__Your goal__
Word for word, restate the records that come next, omitting the images.

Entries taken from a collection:
○ ○ ○ ○

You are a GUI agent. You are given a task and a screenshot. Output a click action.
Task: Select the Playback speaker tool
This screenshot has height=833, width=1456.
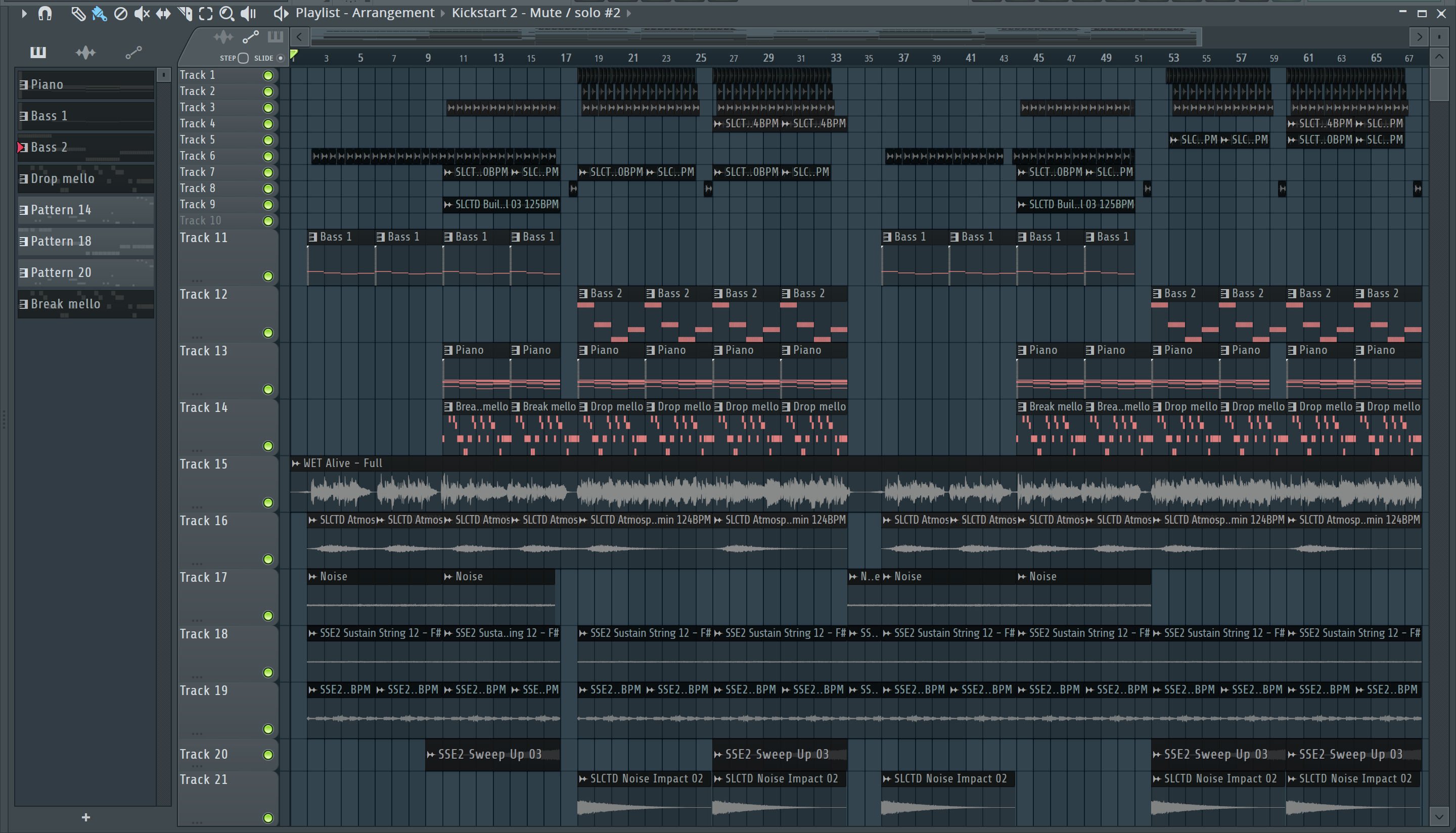point(248,13)

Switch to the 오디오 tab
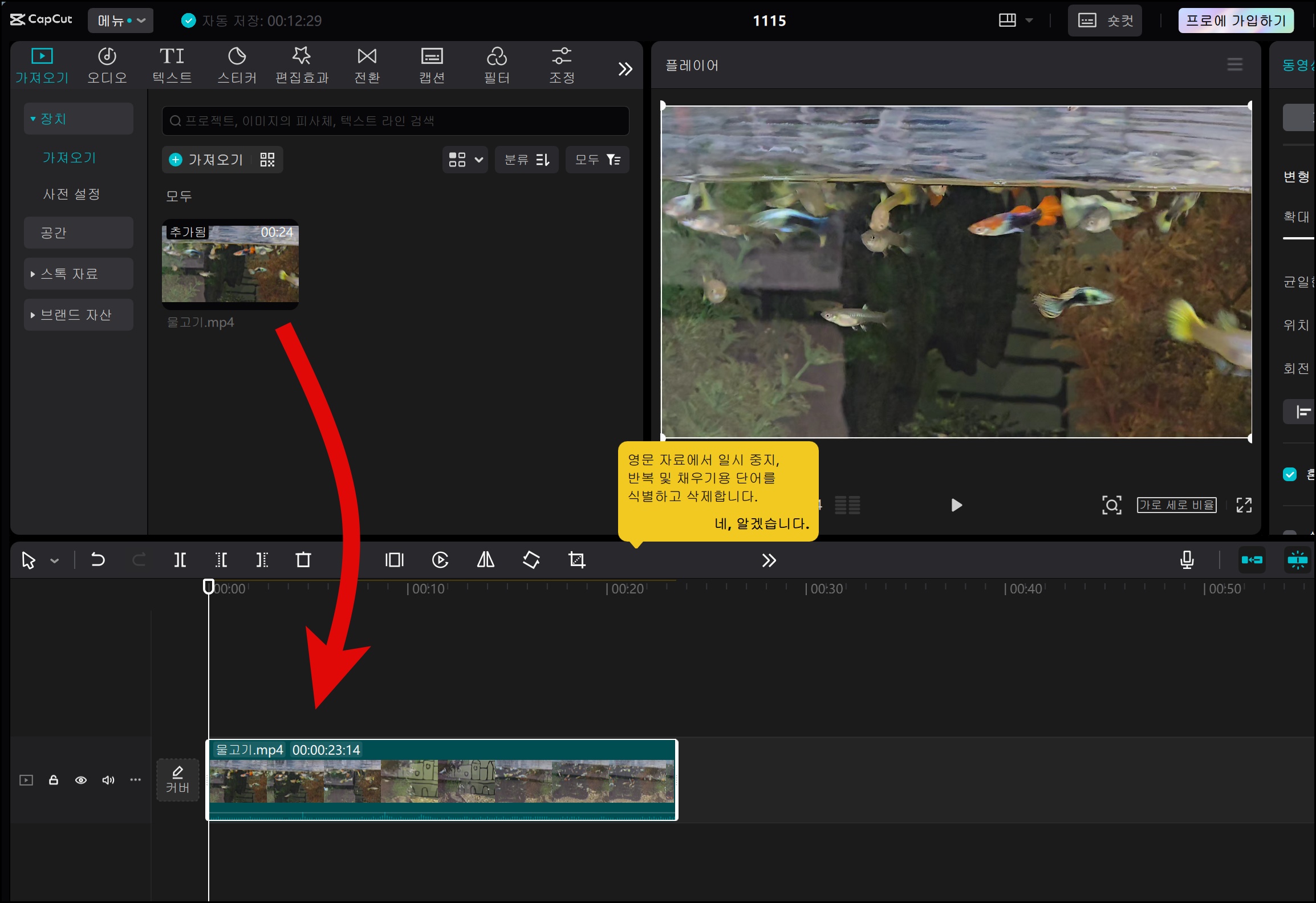coord(107,65)
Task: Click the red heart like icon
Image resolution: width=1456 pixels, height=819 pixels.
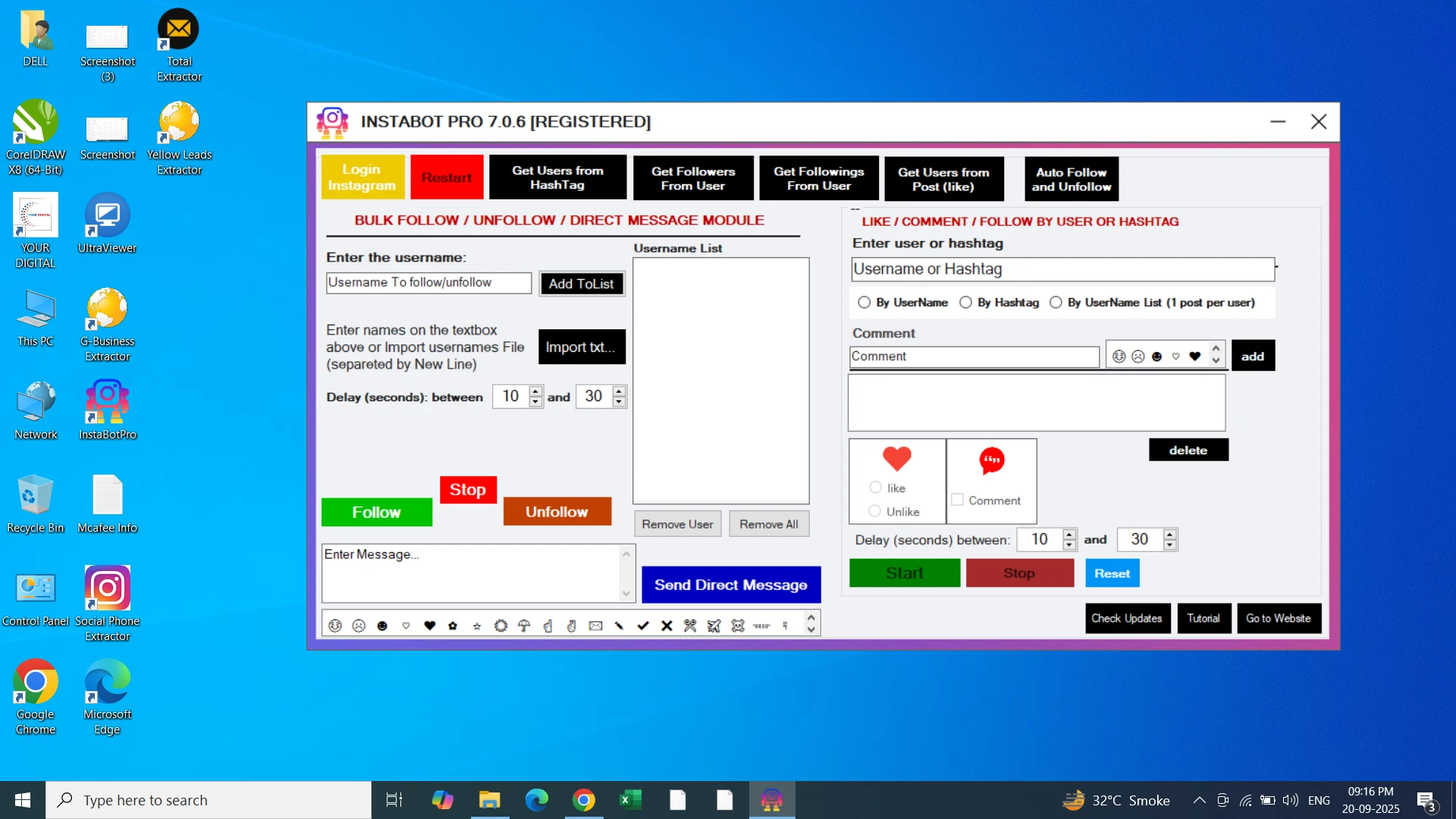Action: pyautogui.click(x=896, y=459)
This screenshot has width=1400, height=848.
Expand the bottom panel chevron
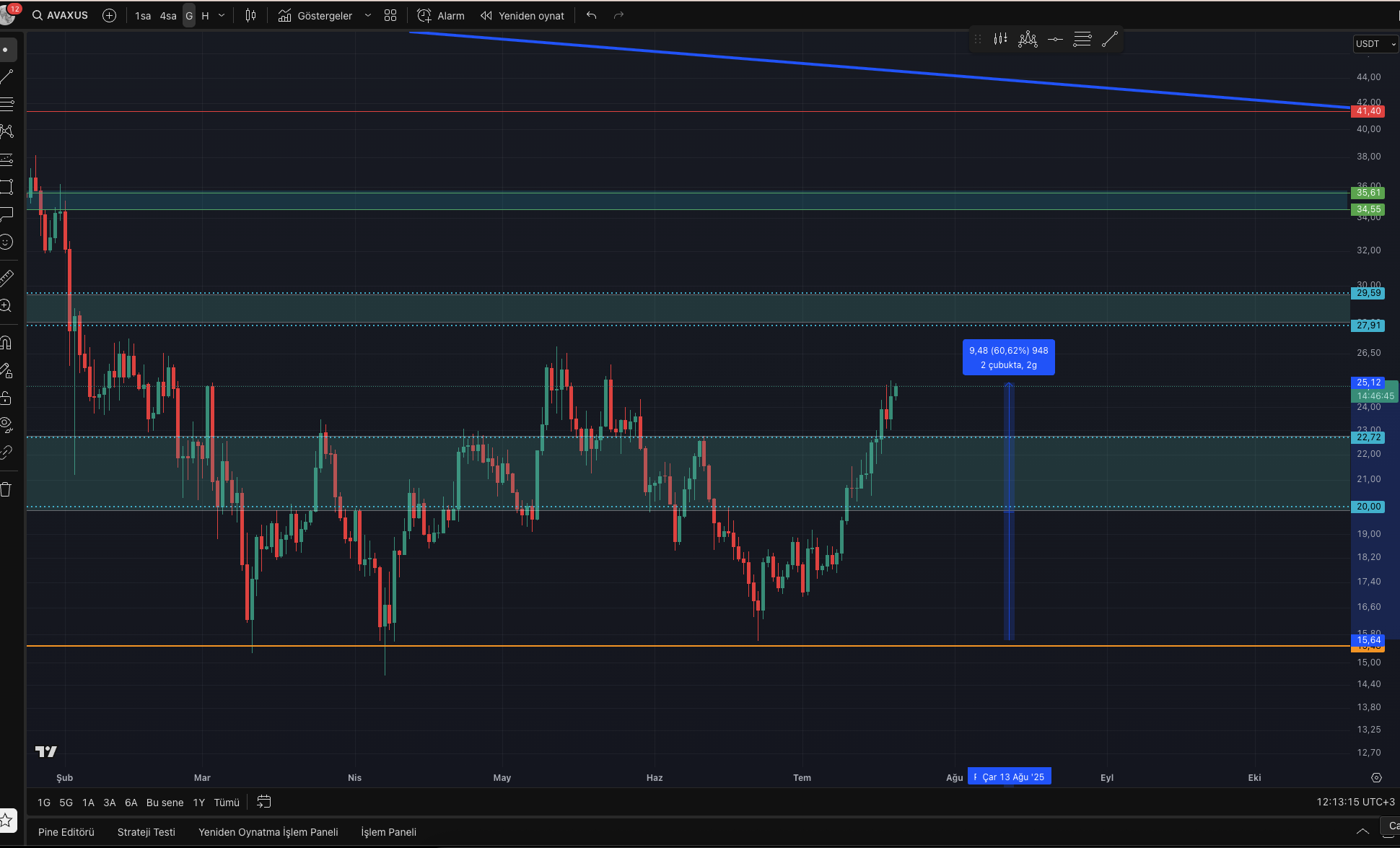(x=1362, y=831)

○ ○ ○ ○

__Exercise response__
You are a GUI agent. You are given a task and a screenshot. Output a click action.
Task: Select the Playback speaker tool
This screenshot has height=833, width=1456.
point(248,13)

Switch to the 오디오 tab
coord(107,65)
Task: Click the red heart like icon
Image resolution: width=1456 pixels, height=819 pixels.
Action: pyautogui.click(x=896, y=459)
This screenshot has width=1400, height=848.
Expand the bottom panel chevron
(x=1362, y=831)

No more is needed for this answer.